Graph representation

We will use an adjacency matrix represention for a graph. An example graph with its adjacency matrix is shown below. Each row (and column) of the adjacency matrix corresponds to a node in the graph. An entry (i,j) is 1 if node i is connected to node j.

Note that our adjacency matrix is symmetric about the main diagonal. The diagonal entries are zero since a node is assumed not to be connected to itself. These two conditions are not strictly neccessary for general graphs but assumed here for simplicity.

Each row (and column) of the adjacency matrix corresponds to a node in the graph.
An entry (i,j) is 1 if node i is connected to node j.

Depth First Search (DFS)

Similar to the preorder travesal for trees, we can define DFS traversal for a graph. In a graph, no special node is identified as a root. A DFS traversal can hence be initiated from any node of the graph. The figures below illustrate DFS traversals on the above graph starting from two different nodes 0 & 3.
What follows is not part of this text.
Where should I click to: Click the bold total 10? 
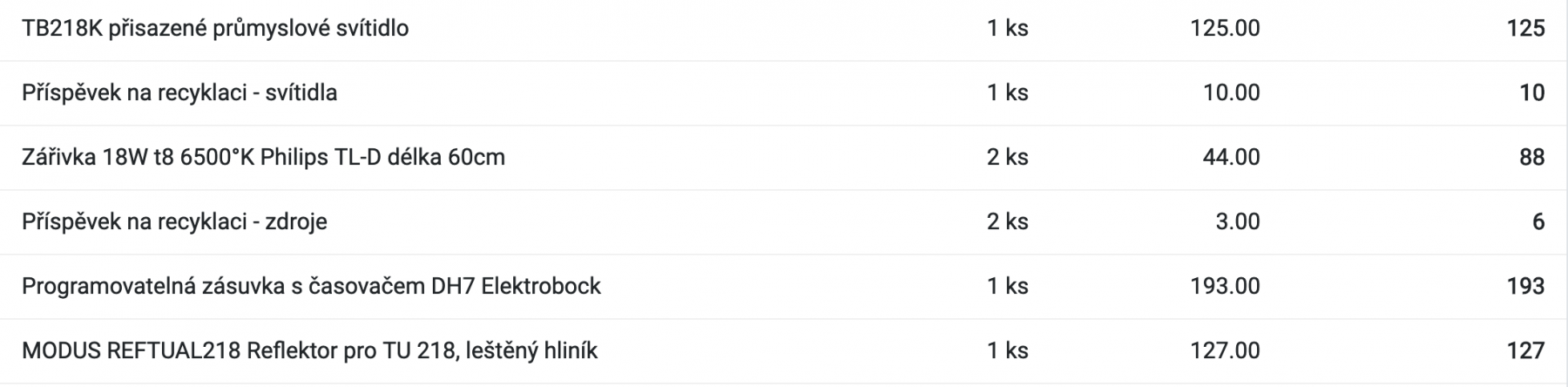point(1531,92)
The DFS traversal sequence initiated from node 0 is shown adjacent to each node.

DFS traversal sequence initiated from node 3 is shown adjacent to each node.

An DFS application: When is a given graph a tree?

A graph that satisfies following two conditions is a tree.

  • The graph should not have any cycles (i.e., the graph should not contain any loops).
    The above graph for instance has three cycles, two of them being
    (0->6->2->1->4->0) and (0->5->3->1->4->0). Can you spot the third cycle? This graph is clearly not a tree.

  • The graph should be fully conneceted. This implies that starting from any node we should be able to reach all nodes in the the graph. The above example satisifies this property since every node is reachable from any node we pick.

Both the properties can be checked by perfoming a DFS traversal on the graph,

  • If during a DFS traversal starting from any node (say node 0), we find that the current node has a child that was already visited, we have found a cycle in the graph. We return not a tree.

  • If the above DFS travesal completes without finding any cycles we need to check if there are nodes in the graph that were never visited. If we find such nodes, the graph is not fully connected and hence is not a tree.

A graph that satisifies both conditions is a tree. Examples of graphs that are also trees are shown below. The second one is in fact a one-dimensional chain.

Today's example and associated tasks

Download class files for the lab below,

  • DFS.java

    Contains an adjacency matrix based implementation of a graph data structure. This class has two unfinished methods, doDfsRecursive() and checkCycleViaDFS(). The TF will help you complete the first method, the second is method is your task for today.

    Task: follow TF to complete doDfsRecursive() method, then complete the checkCycleViaDFS() method.

  • Main.java

    This is our client class to test DFS. It open a graphics window to display the graph.